**Task statement**
Within the records that follow, find every line containing the string "computer". Copy those lines.

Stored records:
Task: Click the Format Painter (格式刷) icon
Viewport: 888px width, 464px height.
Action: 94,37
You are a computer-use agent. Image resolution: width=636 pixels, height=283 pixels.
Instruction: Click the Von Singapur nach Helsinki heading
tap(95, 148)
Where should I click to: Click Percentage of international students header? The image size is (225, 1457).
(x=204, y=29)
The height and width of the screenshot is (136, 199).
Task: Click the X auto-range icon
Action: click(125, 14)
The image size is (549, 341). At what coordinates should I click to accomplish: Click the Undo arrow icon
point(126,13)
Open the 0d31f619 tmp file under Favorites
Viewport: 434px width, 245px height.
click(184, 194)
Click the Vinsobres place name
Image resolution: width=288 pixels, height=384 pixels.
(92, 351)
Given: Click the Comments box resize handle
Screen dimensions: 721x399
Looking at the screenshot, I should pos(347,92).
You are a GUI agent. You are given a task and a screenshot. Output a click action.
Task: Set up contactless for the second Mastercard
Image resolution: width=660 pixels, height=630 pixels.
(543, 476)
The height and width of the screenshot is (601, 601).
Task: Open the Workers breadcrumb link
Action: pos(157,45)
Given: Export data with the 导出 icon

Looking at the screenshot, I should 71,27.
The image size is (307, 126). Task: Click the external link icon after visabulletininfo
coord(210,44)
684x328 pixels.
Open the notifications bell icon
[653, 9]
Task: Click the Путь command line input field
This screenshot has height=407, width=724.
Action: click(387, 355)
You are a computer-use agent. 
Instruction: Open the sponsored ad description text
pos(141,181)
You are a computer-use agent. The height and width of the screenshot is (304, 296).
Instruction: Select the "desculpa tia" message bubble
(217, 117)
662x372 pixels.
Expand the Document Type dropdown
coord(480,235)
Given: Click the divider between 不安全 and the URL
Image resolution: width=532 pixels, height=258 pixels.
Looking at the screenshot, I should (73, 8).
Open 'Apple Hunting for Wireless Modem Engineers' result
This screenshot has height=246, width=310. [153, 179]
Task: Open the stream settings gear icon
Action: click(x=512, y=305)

**Written solution**
You are a computer-use agent. Image resolution: width=636 pixels, height=283 pixels.
You are a computer-use agent. 
You are a computer-use agent. The height and width of the screenshot is (304, 296).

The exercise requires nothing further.